ABOUT THIS EXERCISE
For the records below, print the lines from the line with "Главная (24, 10)" through the line with "Products (150, 50)" exactly as written; include both end lines and exclude the rest.
______________________________
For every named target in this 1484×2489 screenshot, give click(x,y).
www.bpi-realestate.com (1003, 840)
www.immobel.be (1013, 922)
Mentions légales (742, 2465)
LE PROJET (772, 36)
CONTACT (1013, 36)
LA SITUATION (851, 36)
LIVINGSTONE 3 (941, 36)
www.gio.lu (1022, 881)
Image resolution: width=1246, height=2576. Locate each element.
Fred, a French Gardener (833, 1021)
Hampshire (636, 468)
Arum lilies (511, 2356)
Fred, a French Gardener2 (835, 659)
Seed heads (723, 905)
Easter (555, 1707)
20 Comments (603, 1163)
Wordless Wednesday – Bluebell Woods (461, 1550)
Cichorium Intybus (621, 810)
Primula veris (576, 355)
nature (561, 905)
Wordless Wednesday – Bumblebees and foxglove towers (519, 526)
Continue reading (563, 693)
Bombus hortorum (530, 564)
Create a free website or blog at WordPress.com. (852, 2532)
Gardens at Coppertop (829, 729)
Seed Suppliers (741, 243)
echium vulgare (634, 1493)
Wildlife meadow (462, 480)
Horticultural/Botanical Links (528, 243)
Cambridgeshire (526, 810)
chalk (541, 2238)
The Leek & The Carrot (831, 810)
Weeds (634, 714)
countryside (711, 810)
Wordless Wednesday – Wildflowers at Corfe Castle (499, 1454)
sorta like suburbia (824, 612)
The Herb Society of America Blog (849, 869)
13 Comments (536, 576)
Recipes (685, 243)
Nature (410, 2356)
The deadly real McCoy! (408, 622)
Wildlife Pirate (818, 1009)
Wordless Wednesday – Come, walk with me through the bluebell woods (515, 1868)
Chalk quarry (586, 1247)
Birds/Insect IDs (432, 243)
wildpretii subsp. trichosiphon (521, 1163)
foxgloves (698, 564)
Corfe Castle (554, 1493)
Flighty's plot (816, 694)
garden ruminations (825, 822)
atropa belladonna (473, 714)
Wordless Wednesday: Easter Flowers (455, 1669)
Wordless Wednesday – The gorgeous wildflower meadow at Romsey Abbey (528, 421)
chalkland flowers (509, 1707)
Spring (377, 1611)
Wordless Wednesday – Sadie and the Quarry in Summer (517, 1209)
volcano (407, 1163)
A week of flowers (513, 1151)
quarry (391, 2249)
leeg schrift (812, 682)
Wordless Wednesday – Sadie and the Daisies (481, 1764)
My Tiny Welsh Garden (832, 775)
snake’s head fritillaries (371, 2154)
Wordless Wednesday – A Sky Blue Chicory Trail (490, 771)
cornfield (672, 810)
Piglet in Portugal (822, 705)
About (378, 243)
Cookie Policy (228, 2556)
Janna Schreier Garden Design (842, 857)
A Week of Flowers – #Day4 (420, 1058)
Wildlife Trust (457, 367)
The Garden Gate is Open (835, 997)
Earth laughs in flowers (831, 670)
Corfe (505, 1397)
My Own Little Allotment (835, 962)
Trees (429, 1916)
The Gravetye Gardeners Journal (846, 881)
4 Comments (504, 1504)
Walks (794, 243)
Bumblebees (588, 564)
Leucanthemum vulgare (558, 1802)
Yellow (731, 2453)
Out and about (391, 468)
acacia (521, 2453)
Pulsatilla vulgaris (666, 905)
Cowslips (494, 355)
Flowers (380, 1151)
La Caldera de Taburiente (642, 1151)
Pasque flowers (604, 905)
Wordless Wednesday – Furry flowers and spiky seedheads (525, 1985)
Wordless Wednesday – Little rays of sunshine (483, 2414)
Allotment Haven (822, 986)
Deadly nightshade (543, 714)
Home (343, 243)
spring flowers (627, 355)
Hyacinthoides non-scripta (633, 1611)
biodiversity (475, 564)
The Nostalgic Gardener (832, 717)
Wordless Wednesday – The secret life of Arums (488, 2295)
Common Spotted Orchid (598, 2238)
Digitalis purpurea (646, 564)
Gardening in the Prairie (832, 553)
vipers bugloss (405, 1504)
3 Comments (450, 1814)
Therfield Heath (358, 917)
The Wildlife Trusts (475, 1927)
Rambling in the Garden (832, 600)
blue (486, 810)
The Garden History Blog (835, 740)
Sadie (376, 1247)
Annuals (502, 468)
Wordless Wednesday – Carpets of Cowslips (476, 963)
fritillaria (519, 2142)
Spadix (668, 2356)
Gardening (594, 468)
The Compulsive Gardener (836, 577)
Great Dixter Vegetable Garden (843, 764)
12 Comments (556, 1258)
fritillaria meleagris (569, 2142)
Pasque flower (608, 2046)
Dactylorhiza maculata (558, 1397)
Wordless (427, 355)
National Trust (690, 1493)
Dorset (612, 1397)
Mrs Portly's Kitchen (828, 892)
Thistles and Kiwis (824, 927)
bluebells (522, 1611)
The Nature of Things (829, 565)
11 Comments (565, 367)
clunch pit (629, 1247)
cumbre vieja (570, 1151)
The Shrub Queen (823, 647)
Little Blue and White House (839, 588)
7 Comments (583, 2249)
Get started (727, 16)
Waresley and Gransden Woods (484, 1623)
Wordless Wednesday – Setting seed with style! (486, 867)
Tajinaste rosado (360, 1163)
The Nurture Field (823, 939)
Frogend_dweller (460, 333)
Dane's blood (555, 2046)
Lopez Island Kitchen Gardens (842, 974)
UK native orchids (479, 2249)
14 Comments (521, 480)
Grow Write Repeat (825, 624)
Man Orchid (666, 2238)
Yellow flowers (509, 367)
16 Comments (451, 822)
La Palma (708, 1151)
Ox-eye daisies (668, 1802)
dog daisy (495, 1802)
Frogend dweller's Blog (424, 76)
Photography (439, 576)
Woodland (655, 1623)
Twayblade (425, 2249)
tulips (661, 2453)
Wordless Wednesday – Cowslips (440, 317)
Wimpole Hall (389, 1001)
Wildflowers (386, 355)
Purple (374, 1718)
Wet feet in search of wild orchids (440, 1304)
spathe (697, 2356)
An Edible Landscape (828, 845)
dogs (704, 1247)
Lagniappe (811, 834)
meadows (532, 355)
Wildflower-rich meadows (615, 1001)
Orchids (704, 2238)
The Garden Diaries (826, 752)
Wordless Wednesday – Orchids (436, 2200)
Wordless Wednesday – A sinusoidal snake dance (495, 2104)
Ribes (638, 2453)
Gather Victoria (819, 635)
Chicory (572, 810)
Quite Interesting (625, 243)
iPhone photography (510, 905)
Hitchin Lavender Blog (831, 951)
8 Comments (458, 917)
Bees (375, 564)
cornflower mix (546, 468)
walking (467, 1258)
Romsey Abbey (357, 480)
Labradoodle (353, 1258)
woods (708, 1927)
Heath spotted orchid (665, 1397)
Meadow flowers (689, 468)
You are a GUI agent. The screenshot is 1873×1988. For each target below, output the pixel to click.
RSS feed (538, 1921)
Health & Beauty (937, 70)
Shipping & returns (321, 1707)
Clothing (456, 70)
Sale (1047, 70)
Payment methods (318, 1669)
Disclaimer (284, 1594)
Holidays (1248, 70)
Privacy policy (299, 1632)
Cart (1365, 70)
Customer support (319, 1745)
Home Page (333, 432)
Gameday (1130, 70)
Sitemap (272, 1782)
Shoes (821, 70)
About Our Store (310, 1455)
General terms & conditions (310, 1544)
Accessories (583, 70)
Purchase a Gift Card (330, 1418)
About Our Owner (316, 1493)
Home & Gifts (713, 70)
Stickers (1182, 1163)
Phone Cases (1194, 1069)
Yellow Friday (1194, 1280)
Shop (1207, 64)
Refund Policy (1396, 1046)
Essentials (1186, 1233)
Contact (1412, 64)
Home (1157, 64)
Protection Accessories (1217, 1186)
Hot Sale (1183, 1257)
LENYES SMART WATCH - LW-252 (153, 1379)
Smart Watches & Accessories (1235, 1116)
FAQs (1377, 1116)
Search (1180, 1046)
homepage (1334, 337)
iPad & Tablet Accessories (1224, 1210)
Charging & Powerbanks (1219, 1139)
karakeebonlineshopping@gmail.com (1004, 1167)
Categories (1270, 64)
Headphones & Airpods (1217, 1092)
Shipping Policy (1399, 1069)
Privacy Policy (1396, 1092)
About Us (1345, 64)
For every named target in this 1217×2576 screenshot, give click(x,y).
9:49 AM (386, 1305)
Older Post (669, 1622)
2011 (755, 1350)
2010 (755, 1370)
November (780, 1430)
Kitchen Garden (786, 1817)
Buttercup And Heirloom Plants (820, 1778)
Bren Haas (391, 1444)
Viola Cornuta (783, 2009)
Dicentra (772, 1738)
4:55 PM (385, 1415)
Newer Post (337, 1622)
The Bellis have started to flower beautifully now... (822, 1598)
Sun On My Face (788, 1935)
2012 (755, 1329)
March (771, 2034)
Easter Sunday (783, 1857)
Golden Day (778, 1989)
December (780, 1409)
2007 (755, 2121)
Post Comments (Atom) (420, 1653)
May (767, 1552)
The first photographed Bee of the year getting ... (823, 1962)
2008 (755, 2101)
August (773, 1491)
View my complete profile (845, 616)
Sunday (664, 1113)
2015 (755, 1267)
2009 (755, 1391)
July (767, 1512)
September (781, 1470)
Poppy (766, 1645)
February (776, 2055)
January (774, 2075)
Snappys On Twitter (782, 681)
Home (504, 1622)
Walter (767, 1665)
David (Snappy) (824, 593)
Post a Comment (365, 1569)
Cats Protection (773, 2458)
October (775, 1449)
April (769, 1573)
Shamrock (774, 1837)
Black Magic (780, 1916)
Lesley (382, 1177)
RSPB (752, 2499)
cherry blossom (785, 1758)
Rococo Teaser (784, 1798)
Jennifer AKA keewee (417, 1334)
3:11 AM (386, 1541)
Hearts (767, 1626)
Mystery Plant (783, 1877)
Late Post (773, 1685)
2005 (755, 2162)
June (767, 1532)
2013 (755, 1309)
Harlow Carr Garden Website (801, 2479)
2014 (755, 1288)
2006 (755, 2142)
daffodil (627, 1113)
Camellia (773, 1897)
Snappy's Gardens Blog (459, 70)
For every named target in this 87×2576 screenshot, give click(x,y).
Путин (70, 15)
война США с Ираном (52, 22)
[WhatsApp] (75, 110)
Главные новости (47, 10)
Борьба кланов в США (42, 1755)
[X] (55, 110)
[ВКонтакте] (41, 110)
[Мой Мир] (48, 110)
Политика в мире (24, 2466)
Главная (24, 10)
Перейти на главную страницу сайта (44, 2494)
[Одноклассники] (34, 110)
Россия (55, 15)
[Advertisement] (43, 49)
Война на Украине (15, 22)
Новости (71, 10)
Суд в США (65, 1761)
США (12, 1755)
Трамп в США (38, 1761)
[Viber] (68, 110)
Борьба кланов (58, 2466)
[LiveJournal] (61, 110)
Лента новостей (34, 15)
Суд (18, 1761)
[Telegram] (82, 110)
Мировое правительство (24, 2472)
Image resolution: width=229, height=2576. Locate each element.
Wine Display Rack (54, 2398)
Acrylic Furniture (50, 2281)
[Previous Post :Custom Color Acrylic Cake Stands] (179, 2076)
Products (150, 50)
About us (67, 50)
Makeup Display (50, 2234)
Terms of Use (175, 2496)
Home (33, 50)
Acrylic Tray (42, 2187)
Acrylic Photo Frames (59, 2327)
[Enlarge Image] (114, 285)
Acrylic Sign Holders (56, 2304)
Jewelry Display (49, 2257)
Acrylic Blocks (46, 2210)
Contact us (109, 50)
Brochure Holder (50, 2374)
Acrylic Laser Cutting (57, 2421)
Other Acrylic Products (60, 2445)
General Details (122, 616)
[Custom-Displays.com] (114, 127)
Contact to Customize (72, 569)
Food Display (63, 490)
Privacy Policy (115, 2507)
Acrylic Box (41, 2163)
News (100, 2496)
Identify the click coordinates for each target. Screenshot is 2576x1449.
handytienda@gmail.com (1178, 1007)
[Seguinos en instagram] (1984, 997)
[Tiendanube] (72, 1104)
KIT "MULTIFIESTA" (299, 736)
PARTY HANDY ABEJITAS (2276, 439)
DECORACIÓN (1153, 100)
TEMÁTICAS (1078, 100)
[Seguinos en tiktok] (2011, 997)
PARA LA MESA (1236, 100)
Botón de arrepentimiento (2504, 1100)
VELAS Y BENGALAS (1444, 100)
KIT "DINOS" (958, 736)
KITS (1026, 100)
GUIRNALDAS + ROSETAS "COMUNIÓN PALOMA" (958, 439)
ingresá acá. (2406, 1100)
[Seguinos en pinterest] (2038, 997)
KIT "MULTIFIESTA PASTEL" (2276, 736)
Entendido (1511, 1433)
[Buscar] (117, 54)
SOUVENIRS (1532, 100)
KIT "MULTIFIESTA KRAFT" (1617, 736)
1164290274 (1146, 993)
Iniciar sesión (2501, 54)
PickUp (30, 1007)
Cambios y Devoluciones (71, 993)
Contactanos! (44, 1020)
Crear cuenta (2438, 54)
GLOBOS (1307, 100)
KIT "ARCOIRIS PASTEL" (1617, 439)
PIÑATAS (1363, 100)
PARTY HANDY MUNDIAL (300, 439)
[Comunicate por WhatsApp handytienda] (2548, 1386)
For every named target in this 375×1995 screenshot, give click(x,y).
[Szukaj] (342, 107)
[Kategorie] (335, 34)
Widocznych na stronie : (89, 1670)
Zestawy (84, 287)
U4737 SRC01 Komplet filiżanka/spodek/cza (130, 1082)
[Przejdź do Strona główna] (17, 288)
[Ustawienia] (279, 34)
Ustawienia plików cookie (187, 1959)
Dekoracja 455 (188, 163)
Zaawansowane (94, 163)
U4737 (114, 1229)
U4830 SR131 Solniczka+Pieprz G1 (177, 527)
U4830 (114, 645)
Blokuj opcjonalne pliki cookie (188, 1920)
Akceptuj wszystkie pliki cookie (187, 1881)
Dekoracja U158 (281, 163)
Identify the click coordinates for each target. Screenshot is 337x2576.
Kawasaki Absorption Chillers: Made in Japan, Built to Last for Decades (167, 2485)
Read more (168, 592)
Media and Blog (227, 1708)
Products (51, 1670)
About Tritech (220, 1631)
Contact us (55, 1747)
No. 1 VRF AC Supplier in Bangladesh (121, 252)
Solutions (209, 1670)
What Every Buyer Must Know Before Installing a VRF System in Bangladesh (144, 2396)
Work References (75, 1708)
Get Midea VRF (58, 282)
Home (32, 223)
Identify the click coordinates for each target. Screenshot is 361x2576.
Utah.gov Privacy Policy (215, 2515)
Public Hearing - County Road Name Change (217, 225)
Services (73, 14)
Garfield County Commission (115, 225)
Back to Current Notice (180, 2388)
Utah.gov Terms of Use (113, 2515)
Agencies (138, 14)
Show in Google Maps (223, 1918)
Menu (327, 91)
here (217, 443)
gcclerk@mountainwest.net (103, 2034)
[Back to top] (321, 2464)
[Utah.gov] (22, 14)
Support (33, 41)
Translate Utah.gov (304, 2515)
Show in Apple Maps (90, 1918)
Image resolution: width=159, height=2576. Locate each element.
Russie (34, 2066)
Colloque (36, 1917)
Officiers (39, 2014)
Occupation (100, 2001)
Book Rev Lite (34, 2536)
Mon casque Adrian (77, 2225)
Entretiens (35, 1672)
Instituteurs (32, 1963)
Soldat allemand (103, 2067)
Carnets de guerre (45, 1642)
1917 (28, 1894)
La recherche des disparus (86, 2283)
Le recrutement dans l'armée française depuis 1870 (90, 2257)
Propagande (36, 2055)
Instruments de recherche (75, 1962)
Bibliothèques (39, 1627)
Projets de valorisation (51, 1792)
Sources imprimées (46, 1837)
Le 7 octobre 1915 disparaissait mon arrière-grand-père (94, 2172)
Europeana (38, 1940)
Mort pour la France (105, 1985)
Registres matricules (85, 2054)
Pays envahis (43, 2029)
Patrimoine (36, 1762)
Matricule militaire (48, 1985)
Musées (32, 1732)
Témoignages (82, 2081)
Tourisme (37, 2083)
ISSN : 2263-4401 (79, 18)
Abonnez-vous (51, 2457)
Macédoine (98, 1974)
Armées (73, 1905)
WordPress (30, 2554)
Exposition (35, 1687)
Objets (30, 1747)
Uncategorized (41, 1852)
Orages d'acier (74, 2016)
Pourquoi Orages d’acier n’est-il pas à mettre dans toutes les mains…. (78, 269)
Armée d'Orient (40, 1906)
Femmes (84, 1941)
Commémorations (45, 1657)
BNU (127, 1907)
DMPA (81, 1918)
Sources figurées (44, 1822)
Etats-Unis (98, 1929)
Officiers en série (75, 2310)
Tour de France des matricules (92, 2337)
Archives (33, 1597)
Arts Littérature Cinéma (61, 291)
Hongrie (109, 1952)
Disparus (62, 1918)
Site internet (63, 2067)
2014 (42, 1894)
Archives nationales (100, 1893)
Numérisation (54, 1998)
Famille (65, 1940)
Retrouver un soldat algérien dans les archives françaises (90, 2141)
______________________________
OUTPUT BELOW
Главная (24, 10)
Перейти на главную страницу сайта (44, 2494)
[Одноклассники] (34, 110)
Россия (55, 15)
[Advertisement] (43, 49)
Война на Украине (15, 22)
Новости (71, 10)
Суд в США (65, 1761)
США (12, 1755)
Трамп в США (38, 1761)
[Viber] (68, 110)
Борьба кланов (58, 2466)
[LiveJournal] (61, 110)
Лента новостей (34, 15)
Суд (18, 1761)
[Telegram] (82, 110)
Мировое правительство (24, 2472)
Image resolution: width=229, height=2576. Locate each element.
Wine Display Rack (54, 2398)
Acrylic Furniture (50, 2281)
[Previous Post :Custom Color Acrylic Cake Stands] (179, 2076)
Products (150, 50)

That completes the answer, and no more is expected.